Casou-se com Naftali Shpitzer, proprietário de uma agência de publicidade. Tem dois filhos. Gosta de roupas simples e ténis. Não se sente confortável em “tailleurs” e saltos altos. Adora fazer compras em mercados de rua. Já teve o cabelo escuro e com caracóis antes de o pintar de louro. Estes detalhes, que vão sendo expostos na imprensa americana, europeia e israelita, são acompanhados de outros, enfatizando que Livni é favorável a um acordo com os palestinianos, mas não com os sírios. E que, face à ameaça do Irão de “riscar Israel do mapa”, ela será implacável: “Iremos destruí-los antes de nos destruírem.” Gershom Goremberg diz-nos que Livni “será melhor negociadora do que Barak”, porque sabe ser, simultaneamente, flexível e intransigente (é garantido que não cederá no “direito de retorno” dos refugiados palestinianos). “Ela pode não ser tão eloquente como Abba Eban [o primeiro chefe da diplomacia de Israel], mas é muito profissional. Gosta de ver as coisas feitas. É eficiente ainda que não carismática. E está bem colocada – no centro político.”

A amiga “Condi” Rice

Naomi Chazan, ex-deputada do partido de esquerda Meretz, enviou-nos por e-mail um texto onde afirma: “Tzipi Livni não tem de suportar o peso de erros passados, como Netanyahu e Barak.
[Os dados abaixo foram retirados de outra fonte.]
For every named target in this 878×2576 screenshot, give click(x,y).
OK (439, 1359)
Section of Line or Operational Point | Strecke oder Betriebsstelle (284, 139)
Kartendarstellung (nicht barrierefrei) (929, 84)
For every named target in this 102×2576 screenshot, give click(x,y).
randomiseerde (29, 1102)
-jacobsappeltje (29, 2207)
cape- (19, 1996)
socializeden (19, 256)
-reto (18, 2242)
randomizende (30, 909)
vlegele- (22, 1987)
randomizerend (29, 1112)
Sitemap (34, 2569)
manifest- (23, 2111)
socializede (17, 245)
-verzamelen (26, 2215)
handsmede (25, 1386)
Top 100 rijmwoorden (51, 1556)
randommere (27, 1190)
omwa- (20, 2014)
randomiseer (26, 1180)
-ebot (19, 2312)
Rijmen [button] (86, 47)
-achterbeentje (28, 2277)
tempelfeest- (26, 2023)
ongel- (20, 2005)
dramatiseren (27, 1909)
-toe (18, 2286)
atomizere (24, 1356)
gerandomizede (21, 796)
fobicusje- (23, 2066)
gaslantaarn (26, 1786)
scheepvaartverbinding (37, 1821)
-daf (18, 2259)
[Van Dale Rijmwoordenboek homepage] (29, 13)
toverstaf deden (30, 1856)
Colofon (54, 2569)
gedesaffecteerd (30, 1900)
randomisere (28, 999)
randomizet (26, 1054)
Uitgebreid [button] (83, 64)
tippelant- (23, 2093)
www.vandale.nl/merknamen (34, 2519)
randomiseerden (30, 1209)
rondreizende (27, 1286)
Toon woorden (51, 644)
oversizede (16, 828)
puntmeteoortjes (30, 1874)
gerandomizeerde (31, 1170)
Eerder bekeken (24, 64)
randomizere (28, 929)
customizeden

E mesmo que não seja o político visionário de que Israel desesperadamente precisa neste momento, em comparação com os seus adversários, dentro e fora do partido, ela oferece um raio de esperança para um futuro diferente.

É por isso que ela tem sido um alvo, não pelo que ela representa mas pelo que ela é.” Se em Israel feministas como Chazan se sentiram no dever de “socorrer” Livni, mesmo não comungando a sua filosofia política, nos Estados Unidos há muito que a protegida de Sharon tem uma grande aliada: a homóloga Condoleezza Rice. “Tzipi é mais do que colega, tornou-se minha amiga”, escreveu “Condi” no elogio encomendado pela “Time” para a edição das 100 mulheres mais influentes do mundo. “Sentamo-nos durante horas a debater ideias, livre, aberta e por vezes combativamente (…). Respeito-a profundamente. Gosto de tê-la por perto [falam ao telefone duas vezes por semana].”

É uma amizade que já foi posta à prova. Glenn Kessler, biógrafo de Rice, escreve em “The Confidante” que Tzipi tentou convencer “Condi” a não encorajar eleições palestinianas, em Janeiro de 2006, porque o Hamas iria ganhar. “Condi” não lhe deu ouvidos e arrependeu-se. No Verão do mesmo ano, foi “Condi” a pedir a Tzipi que Israel não bombardeasse o Líbano. Livni nada podia fazer. Ela quis parar a guerra logo nos primeiros dias, sugerindo uma solução diplomática, mas Olmert recusou. Foi até ao fim, e perdeu. “A minha filha tem sempre razão”, dizia Sara Rosenberg.